Suzuki acknowledged that senior year can be incredibly hard, but also stressed the importance of seeking help when it’s needed.
“Though senior year is a time for high-schoolers to cherish and celebrate, senioritis can hinder them both in the short-term and the years ahead,” said Suzuki. “However, by recognizing the symptoms and taking steps to avoid the ill effects, parents, teachers, counselors, and students themselves can help mitigate the consequences to succeed in senior year and beyond.”
Kayhi English teacher Jeff Lund said that senioritis is often used as an excuse for students to slack off.
“People in general are looking for the easiest way out. Very few people are like, ‘I want to do the most difficult thing to get the most out of it’,” said Lund. “Because we look for shortcuts, senioritis ends up being the easiest sort of way to excuse behavior. It’s a kind of culturally accepted way of missing the mark.”
Lund explained that losing some motivation toward the end of your high school career is normal, but shouldn’t be an excuse to give up altogether.
“The academic stamina that you need to have for your entire four years starts to wane a little bit because you’re tired, and that’s totally a thing, that happens,” said Lund. “But the danger in accepting the whole ‘I just have senioritis’ is giving something else the control rather than you having the control.”
Lund said that he tries to be over-the-top negative towards senioritis so as not to encourage it.
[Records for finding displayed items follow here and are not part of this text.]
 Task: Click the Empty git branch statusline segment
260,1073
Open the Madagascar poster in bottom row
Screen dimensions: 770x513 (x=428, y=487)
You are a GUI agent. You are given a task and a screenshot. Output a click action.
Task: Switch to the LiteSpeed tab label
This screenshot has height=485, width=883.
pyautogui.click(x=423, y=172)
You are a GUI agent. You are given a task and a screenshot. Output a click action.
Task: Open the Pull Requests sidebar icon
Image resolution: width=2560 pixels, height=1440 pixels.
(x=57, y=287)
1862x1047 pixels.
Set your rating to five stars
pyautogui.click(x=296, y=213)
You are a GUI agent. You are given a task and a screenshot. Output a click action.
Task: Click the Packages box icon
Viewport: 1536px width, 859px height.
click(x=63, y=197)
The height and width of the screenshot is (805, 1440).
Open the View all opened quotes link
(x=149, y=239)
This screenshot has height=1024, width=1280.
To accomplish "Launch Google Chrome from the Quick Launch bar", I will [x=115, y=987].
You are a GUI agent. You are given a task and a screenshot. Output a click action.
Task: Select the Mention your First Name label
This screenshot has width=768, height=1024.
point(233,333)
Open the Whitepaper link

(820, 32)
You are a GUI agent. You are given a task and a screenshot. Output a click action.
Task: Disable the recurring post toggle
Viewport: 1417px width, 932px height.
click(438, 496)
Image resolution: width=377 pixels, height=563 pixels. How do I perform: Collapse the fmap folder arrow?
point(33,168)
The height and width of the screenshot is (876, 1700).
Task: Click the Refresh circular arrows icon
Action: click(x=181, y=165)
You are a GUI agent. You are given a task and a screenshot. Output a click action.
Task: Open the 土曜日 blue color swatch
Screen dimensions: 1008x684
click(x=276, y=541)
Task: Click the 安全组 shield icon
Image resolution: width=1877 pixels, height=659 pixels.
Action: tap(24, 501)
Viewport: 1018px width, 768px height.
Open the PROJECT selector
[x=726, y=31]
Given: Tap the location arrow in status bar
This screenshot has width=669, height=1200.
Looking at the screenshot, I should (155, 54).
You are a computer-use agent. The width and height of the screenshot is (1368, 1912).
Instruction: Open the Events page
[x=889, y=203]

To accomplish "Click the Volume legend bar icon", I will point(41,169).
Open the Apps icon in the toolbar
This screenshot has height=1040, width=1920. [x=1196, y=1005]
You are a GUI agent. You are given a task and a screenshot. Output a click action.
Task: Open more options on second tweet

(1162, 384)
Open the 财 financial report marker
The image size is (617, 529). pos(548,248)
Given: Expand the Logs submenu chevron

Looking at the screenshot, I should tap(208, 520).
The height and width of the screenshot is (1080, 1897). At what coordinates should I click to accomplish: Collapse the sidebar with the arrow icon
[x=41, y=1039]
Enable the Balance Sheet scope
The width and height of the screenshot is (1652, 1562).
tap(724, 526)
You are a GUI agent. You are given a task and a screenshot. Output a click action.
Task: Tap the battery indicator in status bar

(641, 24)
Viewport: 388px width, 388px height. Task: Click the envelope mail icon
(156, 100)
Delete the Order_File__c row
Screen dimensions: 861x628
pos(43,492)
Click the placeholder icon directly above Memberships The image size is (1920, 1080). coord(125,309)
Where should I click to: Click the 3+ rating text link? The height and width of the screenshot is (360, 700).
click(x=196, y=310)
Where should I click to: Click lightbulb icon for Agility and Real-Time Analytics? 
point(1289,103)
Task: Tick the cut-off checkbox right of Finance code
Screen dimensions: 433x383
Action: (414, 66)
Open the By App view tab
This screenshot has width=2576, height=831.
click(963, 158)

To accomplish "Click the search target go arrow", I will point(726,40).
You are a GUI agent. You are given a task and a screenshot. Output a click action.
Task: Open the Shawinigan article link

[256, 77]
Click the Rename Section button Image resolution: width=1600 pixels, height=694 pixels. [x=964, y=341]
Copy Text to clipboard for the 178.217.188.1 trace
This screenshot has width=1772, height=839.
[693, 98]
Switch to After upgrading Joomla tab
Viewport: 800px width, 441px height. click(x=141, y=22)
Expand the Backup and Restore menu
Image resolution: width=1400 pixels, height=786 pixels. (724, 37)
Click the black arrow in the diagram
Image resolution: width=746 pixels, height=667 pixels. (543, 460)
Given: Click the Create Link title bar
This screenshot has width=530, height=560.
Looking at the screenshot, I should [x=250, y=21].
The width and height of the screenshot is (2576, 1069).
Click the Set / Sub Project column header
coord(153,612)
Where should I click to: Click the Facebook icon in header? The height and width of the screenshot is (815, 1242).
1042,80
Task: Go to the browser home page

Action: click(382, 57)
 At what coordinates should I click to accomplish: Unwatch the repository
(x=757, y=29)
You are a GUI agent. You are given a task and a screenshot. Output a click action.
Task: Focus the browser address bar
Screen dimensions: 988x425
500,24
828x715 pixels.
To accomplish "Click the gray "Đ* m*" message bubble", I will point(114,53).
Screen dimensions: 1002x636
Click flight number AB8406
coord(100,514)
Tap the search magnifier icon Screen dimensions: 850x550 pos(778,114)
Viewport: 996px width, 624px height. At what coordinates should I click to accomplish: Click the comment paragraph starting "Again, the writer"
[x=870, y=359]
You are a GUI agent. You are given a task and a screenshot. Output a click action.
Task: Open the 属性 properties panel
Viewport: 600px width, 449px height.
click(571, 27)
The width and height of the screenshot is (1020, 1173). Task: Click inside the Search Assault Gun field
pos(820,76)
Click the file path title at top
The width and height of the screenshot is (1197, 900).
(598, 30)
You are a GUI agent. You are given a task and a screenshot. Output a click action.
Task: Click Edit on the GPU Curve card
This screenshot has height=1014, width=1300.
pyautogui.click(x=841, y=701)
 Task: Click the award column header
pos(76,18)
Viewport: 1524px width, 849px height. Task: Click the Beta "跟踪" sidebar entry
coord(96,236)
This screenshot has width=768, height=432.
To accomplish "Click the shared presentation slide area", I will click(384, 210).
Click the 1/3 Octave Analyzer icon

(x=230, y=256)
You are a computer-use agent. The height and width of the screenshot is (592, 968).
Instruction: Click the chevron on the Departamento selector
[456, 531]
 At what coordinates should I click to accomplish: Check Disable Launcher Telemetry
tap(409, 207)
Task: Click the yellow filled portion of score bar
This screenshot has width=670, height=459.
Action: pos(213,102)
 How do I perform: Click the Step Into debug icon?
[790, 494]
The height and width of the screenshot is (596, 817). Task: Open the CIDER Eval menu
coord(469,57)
He said that he’d encourage students to use their future goals as motivation.
“If you look into the bigger picture, this is not about chemistry class, this is not about math, it’s not about English,” said Lund. “This is about your willingness to get stuff done rather than using an excuse and saying ‘oh, it’s happening to me’, you can’t do that.”
Kayhi senior Largim Zhuta said that he agrees with Lund, but also thinks that senioritis can have a real effect on students.
“I do agree that senioritis is basically just a lack of motivation, and laziness on behalf of the student,” said Zhuta. “But in high school, pretty much from my freshman to senior year, I’d say I was a motivated student, and this year I realized that I can get away with maybe putting in ten or 20 percent effort and still have my As.”
Zhuta explained that although he’s not worried about senioritis hurting his academic career, he thinks that it could be detrimental to his future.
“I think I have to be aware of it, and I have been thinking about it a lot lately, but I wouldn’t say I’m a victim to it,” said Zhuta. “Knowing the problem exists is a great first step, but then you’ve gotta take other actions to curve it.”